Encryption — Overview
HushNet is built on a modern and auditable cryptographic foundation combining X3DH (Extended Triple Diffie-Hellman) for session establishment and Double Ratchet for message-by-message key updates. This architecture — pioneered by the Signal protocol — ensures confidentiality, integrity, forward secrecy, and post-compromise security.
X3DH — Key agreement (simplified)
Conceptual diagram. IK = Identity Key, SPK = Signed PreKey, OPK = One-Time PreKey, EK = Ephemeral Key.
1. X3DH — Session Establishment
The Extended Triple Diffie-Hellman (X3DH) protocol bootstraps a secure session between two devices that have never communicated before. It uses four key pairs:
- IK: long-term identity key (Ed25519).
- SPK: signed pre-key, refreshed periodically.
- OPK: one-time pre-key, deleted after first use.

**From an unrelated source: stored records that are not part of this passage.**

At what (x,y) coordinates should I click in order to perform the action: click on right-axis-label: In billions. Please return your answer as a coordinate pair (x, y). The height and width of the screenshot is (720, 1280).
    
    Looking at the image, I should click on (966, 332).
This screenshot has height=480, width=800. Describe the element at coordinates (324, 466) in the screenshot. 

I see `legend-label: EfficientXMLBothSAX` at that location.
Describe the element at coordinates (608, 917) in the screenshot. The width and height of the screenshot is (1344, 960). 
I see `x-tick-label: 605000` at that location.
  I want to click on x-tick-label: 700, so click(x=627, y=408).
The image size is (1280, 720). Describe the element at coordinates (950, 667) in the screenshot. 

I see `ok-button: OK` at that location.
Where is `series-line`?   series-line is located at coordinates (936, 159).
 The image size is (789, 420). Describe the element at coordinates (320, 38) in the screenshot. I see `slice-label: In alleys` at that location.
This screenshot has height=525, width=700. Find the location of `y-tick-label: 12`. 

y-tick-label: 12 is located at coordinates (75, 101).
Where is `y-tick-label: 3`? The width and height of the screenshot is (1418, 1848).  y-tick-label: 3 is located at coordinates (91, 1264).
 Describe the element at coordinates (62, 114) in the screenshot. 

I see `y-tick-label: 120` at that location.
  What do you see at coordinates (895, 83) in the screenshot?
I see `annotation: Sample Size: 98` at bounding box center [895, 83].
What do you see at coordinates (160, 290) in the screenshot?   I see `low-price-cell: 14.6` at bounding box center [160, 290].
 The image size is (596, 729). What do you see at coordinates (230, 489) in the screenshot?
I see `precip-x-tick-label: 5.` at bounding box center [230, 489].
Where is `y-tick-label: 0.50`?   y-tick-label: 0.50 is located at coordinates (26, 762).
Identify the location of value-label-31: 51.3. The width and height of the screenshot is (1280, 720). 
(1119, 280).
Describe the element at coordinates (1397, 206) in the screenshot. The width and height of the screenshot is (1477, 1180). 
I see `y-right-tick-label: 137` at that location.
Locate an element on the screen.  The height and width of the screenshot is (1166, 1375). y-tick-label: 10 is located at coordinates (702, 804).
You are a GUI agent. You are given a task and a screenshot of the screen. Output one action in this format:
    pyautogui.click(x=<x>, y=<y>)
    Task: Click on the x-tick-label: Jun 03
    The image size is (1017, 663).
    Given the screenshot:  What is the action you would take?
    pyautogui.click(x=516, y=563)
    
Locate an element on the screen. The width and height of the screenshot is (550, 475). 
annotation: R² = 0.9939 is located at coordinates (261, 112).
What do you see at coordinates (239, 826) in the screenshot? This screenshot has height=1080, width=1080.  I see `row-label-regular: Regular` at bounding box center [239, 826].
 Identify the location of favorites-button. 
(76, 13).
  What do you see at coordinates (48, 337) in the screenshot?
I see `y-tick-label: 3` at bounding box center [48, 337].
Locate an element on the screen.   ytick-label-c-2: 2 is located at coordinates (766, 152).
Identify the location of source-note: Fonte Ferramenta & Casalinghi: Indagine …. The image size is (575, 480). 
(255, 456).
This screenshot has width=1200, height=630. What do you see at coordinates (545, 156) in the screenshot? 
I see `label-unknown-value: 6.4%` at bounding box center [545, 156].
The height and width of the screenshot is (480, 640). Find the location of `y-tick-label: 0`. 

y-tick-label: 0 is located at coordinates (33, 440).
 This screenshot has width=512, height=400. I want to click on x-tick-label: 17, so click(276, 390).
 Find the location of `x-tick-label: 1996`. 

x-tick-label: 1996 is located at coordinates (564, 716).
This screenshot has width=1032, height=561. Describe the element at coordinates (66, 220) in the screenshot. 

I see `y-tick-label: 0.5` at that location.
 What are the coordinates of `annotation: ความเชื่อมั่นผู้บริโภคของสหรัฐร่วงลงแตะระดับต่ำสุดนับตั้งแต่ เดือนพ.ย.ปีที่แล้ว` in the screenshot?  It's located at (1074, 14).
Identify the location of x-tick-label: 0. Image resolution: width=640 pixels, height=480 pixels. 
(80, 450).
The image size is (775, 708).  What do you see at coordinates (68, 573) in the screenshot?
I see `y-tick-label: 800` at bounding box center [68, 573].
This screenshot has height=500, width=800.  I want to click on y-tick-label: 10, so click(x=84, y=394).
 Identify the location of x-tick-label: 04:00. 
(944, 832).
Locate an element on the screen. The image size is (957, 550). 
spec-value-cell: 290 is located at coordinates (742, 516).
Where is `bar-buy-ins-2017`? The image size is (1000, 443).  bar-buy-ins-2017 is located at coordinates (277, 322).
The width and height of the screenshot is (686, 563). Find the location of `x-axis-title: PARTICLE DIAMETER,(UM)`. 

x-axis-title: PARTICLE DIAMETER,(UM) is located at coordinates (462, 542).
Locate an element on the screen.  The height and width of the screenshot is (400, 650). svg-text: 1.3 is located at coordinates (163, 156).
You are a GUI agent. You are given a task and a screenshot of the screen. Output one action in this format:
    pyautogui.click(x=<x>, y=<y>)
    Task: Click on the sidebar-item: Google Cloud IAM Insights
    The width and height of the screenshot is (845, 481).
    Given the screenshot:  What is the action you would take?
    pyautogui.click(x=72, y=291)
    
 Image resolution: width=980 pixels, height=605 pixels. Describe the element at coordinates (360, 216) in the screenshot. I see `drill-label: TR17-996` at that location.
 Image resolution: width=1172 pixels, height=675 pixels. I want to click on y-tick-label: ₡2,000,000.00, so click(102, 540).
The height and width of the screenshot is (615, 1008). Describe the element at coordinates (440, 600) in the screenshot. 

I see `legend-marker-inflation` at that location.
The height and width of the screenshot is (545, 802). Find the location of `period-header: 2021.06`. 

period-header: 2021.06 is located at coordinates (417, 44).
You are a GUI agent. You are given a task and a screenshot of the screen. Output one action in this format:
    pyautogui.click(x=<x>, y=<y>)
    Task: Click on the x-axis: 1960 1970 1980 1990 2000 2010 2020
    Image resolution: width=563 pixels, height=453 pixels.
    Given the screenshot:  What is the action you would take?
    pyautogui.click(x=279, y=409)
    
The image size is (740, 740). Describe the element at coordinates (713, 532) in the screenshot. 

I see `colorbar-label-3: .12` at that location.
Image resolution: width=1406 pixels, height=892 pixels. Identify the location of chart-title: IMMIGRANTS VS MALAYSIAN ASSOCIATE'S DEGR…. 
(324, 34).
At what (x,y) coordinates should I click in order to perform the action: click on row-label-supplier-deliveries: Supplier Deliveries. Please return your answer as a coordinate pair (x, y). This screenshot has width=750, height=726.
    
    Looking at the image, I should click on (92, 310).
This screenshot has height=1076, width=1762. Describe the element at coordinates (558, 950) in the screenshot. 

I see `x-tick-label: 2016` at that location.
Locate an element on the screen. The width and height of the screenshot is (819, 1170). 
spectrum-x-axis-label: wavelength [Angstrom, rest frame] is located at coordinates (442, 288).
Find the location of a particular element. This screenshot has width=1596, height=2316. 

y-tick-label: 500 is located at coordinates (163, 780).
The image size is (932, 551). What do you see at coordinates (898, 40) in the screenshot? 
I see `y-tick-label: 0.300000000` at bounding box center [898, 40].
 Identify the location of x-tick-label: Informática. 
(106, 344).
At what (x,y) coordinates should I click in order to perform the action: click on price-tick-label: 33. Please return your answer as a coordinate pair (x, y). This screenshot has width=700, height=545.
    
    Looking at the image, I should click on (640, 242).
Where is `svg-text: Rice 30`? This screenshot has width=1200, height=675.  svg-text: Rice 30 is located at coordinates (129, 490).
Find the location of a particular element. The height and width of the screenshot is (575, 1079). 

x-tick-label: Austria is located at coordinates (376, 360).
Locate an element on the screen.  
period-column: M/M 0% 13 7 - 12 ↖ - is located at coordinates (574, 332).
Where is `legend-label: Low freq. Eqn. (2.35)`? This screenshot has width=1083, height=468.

- EK: ephemeral key generated for each handshake.
These are combined through multiple Diffie-Hellman computations to derive a shared master secret, ensuring mutual authentication and protection even if one party is offline during initiation.
Double Ratchet — Per-message key evolution
Each message derives a fresh key. Periodic DH rotations refresh the root chain for PFS and future secrecy.
2. Double Ratchet — Continuous Encryption
Once a session is established, the Double Ratchet algorithm takes over. Each new message derives a fresh symmetric key using a pair of ratchets:
- DH ratchet: updates the root key when new Diffie-Hellman outputs arrive.
- KDF ratchet: advances per-message chain keys with a key derivation function (HKDF).
This means every message uses a unique encryption key, providing forward secrecy (past messages remain safe even if keys are leaked) and post-compromise security (future messages recover secrecy after compromise).
Security properties
- Forward secrecy (PFS) — Compromise of past keys does not expose future messages.
- Post-compromise security — Even if a device is breached, new messages become secure again after a few exchanges.
- Authenticity — Identity keys are verified, preventing man-in-the-middle attacks.
- Confidentiality — End-to-end encryption by design; even your node cannot read message contents.
- Integrity — Message Authentication Codes (MACs) prevent undetected modification.
- Anti-replay & ordering — Message counters and header numbers prevent replay or reordering attacks.